_Requirement a_
Output the article about Becka Wright's volunteer teaching trip to Thailand word for word, in its entirety.

_Selected excerpt_
## Begin

In March, Falk third-grade teacher Becka Wright will be traveling to Thailand and spending a week as a volunteer teacher. She'll be working at a school on the island of Koh Chang that serves the children of Cambodian migrant workers.

As undocumented immigrants in Thailand, the workers are not entitled to send their children to Thai schools. Kru Uan, a former civil servant, has worked to address this need by offering Cambodian Kids Care (CKC), an independent and under-resourced school that he runs on a volunteer basis.

For her birthday, Wright received an airplane ticket to Thailand. As she researched things to do there, she stumbled upon a website for CKC.

“I said, ‘Oh my God, I don’t need a vacation, I need to do this,’” she says.

CKC is in a one-room schoolhouse serving 30 to 40 children, aged 5 to 14. The children are undocumented, as are most of their parents, who have come to Koh Chang for service jobs at the island’s resorts or for construction jobs. Most students and their families live in a valley on the island dubbed “Little Phnom Penh” because of the number of Cambodian immigrants living there.

“I’m most excited to work with a completely different group, culturally,” Wright says. While she has worked with under-resourced children in her career, those experiences took place in the American education system.

Uan runs the school with donations and volunteers like Wright. One of the aspects of her teaching stint she’s most looking forward to, Wright says, is the challenge of operating in an environment that is so completely independent.

“It’s just Uan, this building, and whatever donations they get,” she says. “It forces you to be creative and think fast. I’m also interested to be immersed in his approach, which is more about keeping these kids safe and educationally engaged all day long.”

She adds, “What Kru Uan is doing, he really is putting the kids first. You want to talk about ‘holistic’: he feeds these kids. He drives around the island picking them up for school in his modified songthaew.”

## End

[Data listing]

## Begin

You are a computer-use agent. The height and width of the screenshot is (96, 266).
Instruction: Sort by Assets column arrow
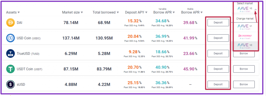(19, 12)
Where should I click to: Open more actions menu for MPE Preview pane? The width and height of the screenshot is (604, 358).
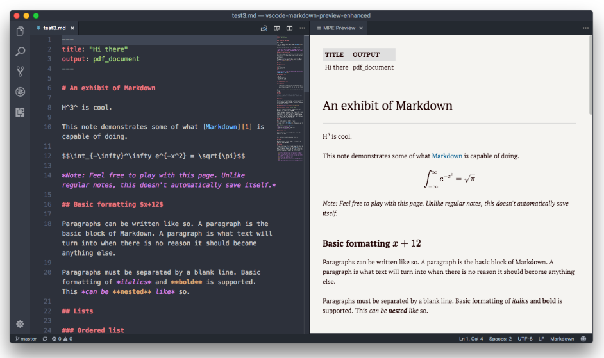point(585,28)
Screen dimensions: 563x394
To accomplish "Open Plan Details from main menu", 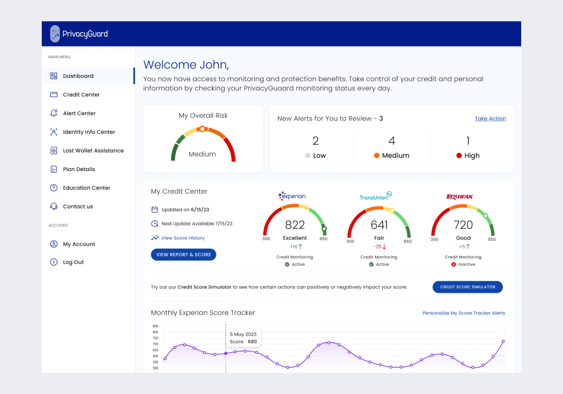I will click(79, 169).
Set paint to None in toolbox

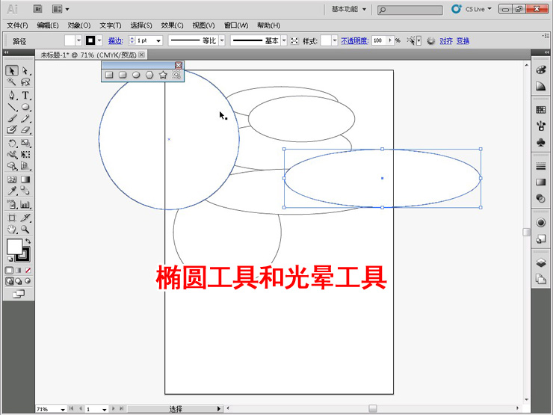click(x=28, y=270)
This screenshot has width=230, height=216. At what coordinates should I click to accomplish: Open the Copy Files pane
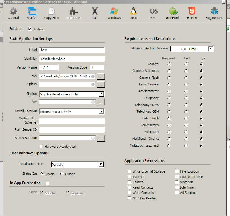52,13
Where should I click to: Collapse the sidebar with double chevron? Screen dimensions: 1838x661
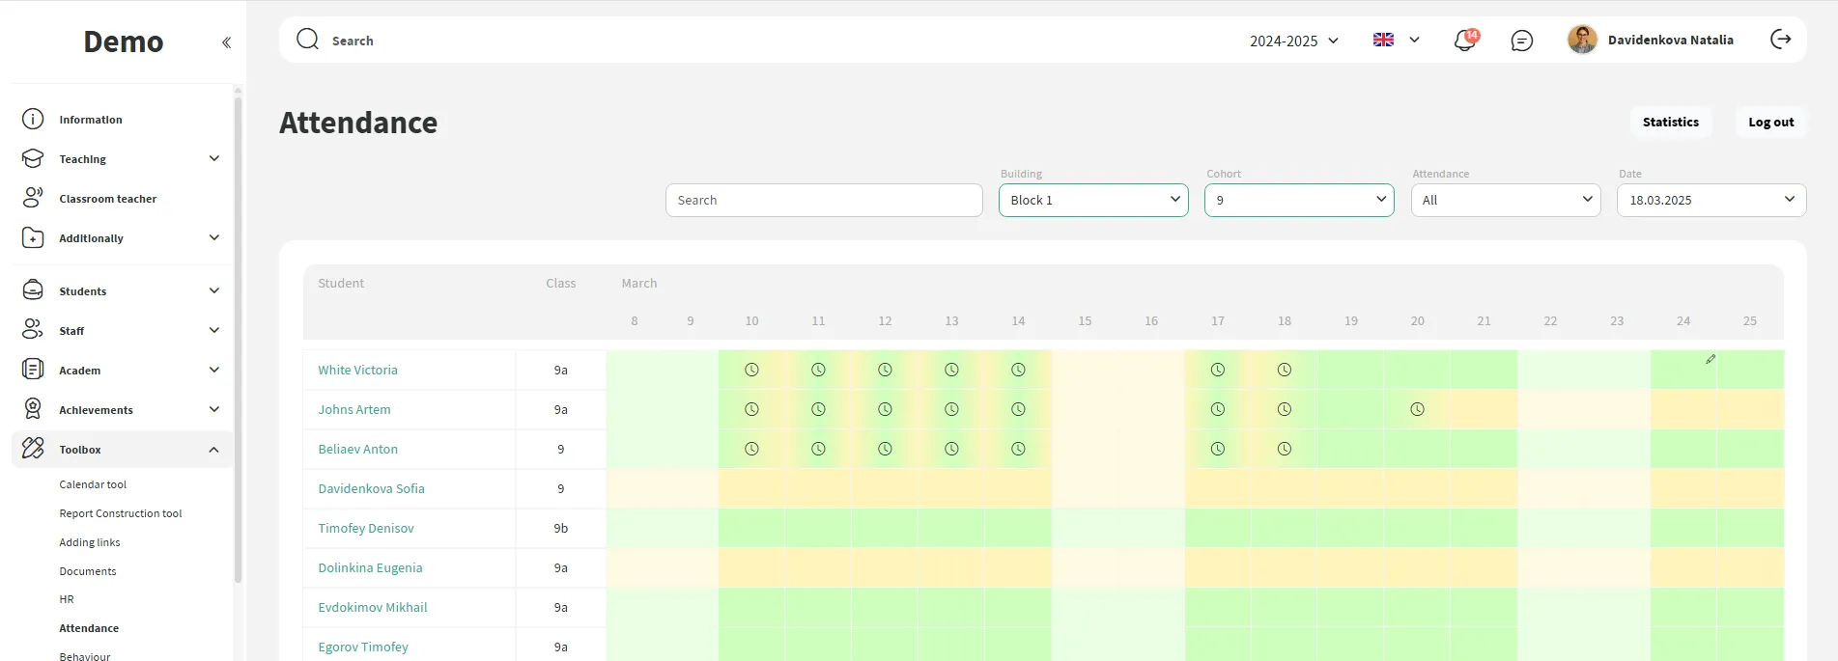226,42
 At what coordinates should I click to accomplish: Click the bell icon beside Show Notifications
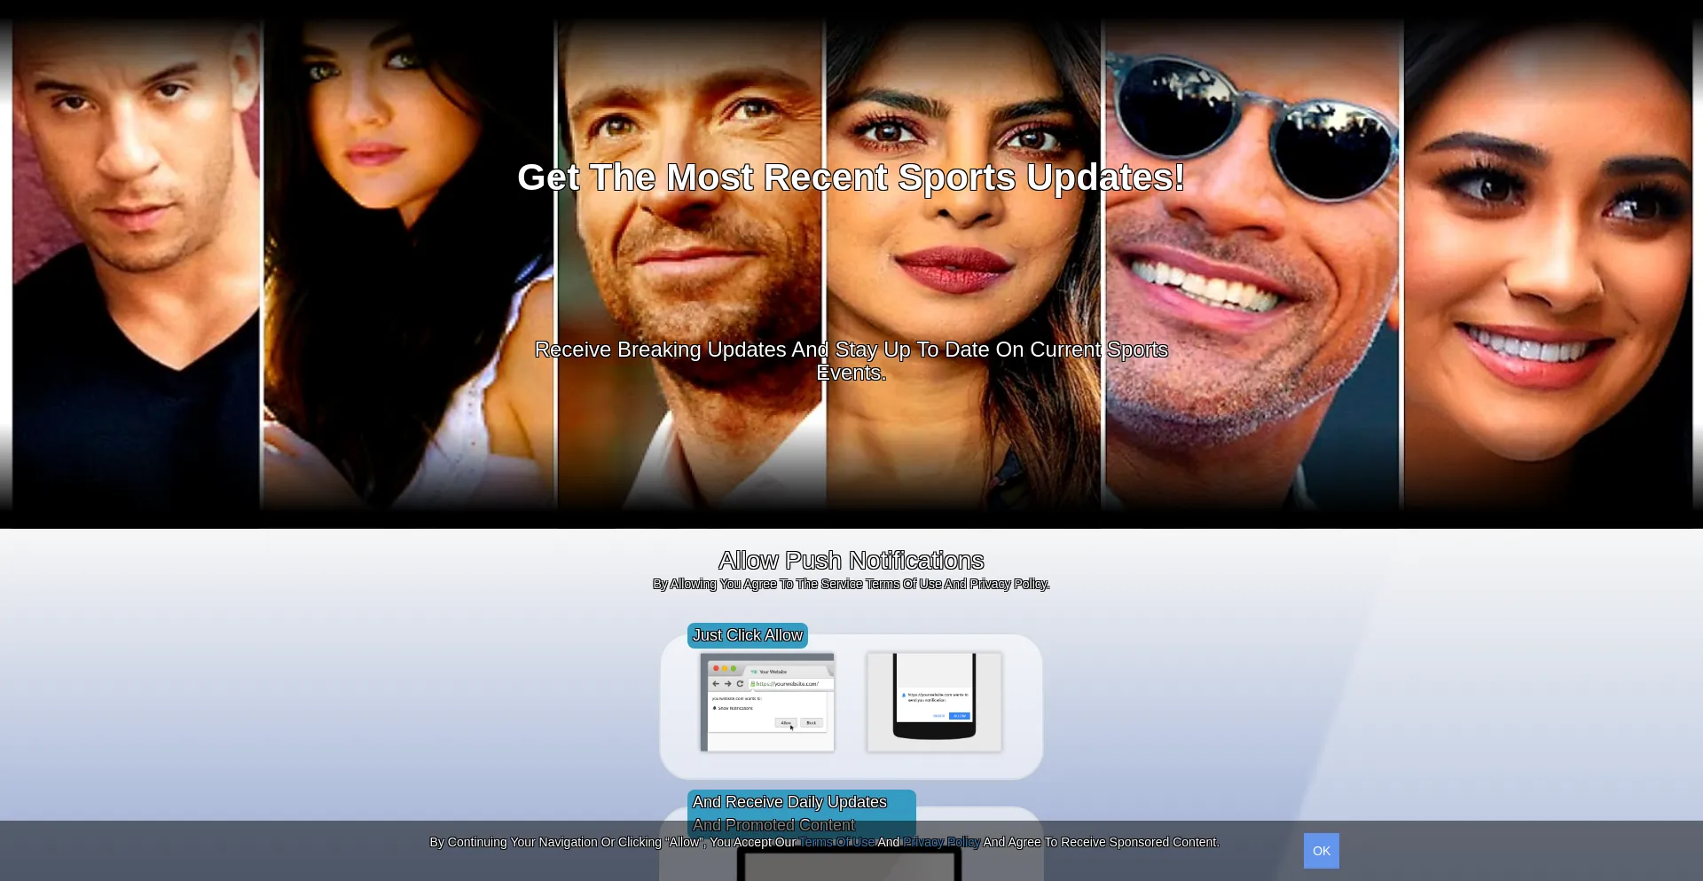714,708
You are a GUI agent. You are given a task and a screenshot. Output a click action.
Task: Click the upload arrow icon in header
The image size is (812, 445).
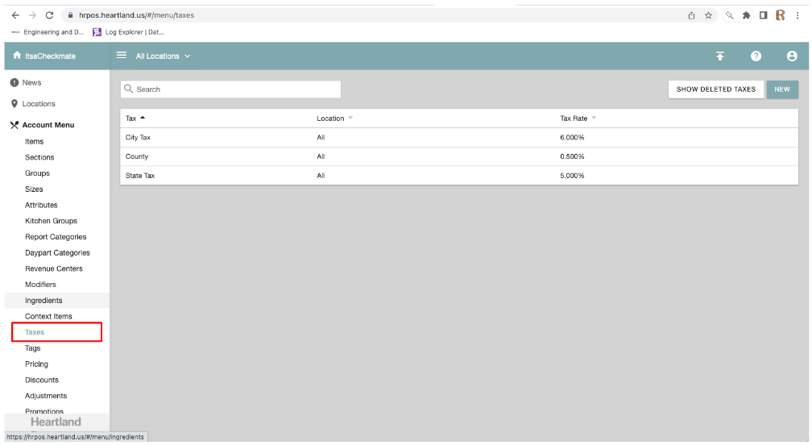point(719,56)
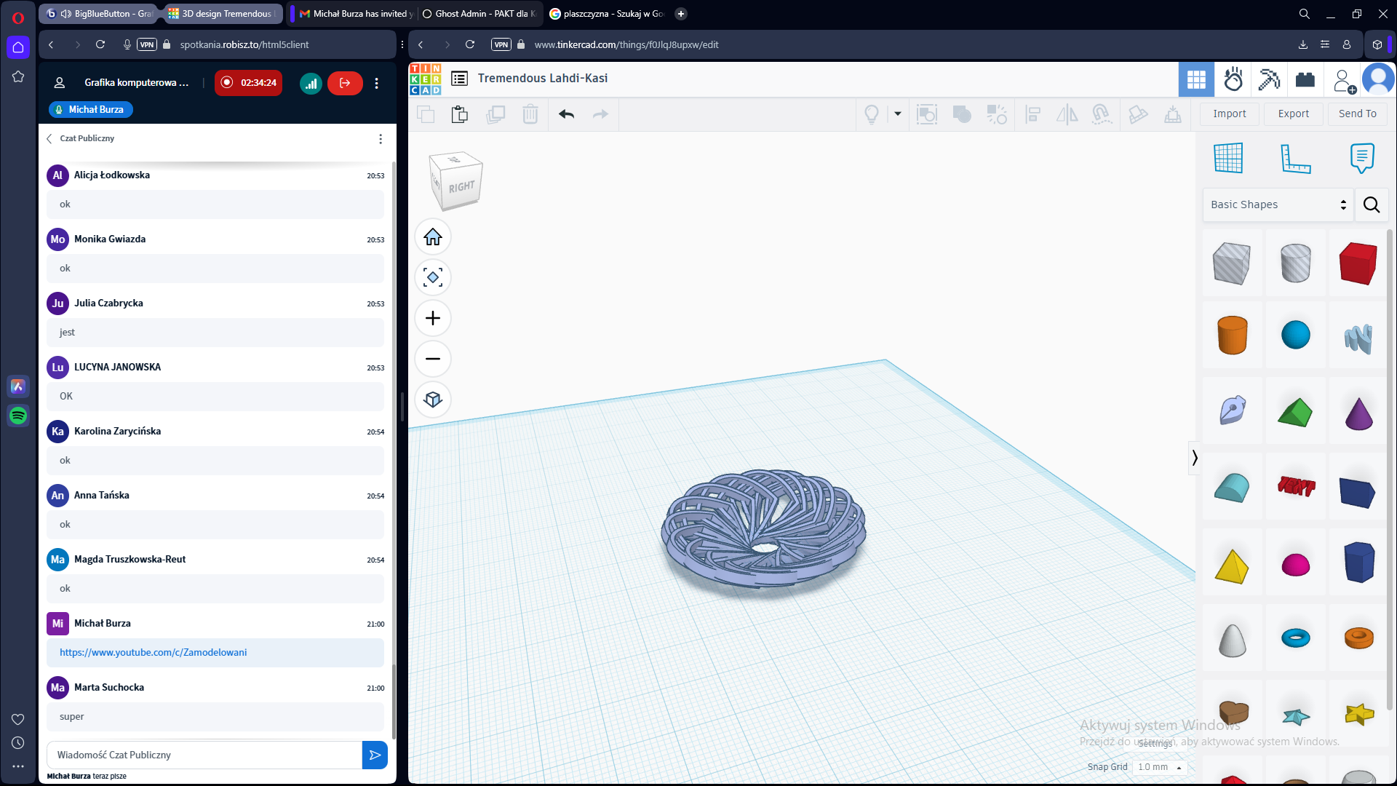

## End

_Requirement b_
Return the lines of the data listing from the line containing "At what coordinates should I click to accomplish: Click" through the end of the listing, inclusive, reproducing them exactly. Omit the pictures from your answer.

_Complete response a_
In March, Falk third-grade teacher Becka Wright will be traveling to Thailand and spending a week as a volunteer teacher. She'll be working at a school on the island of Koh Chang that serves the children of Cambodian migrant workers.

As undocumented immigrants in Thailand, the workers are not entitled to send their children to Thai schools. Kru Uan, a former civil servant, has worked to address this need by offering Cambodian Kids Care (CKC), an independent and under-resourced school that he runs on a volunteer basis.

For her birthday, Wright received an airplane ticket to Thailand. As she researched things to do there, she stumbled upon a website for CKC.

“I said, ‘Oh my God, I don’t need a vacation, I need to do this,’” she says.

CKC is in a one-room schoolhouse serving 30 to 40 children, aged 5 to 14. The children are undocumented, as are most of their parents, who have come to Koh Chang for service jobs at the island’s resorts or for construction jobs. Most students and their families live in a valley on the island dubbed “Little Phnom Penh” because of the number of Cambodian immigrants living there.

“I’m most excited to work with a completely different group, culturally,” Wright says. While she has worked with under-resourced children in her career, those experiences took place in the American education system.

Uan runs the school with donations and volunteers like Wright. One of the aspects of her teaching stint she’s most looking forward to, Wright says, is the challenge of operating in an environment that is so completely independent.

“It’s just Uan, this building, and whatever donations they get,” she says. “It forces you to be creative and think fast. I’m also interested to be immersed in his approach, which is more about keeping these kids safe and educationally engaged all day long.”

She adds, “What Kru Uan is doing, he really is putting the kids first. You want to talk about ‘holistic’: he feeds these kids. He drives around the island picking them up for school in his modified songthaew.”

_Complete response b_
 At what coordinates should I click to accomplish: Click the bell icon beside Show Notifications
714,708
You are a GUI agent. You are given a task and a screenshot. Output a click action.
Task: Click the upload arrow icon in header
The image size is (812, 445).
point(719,56)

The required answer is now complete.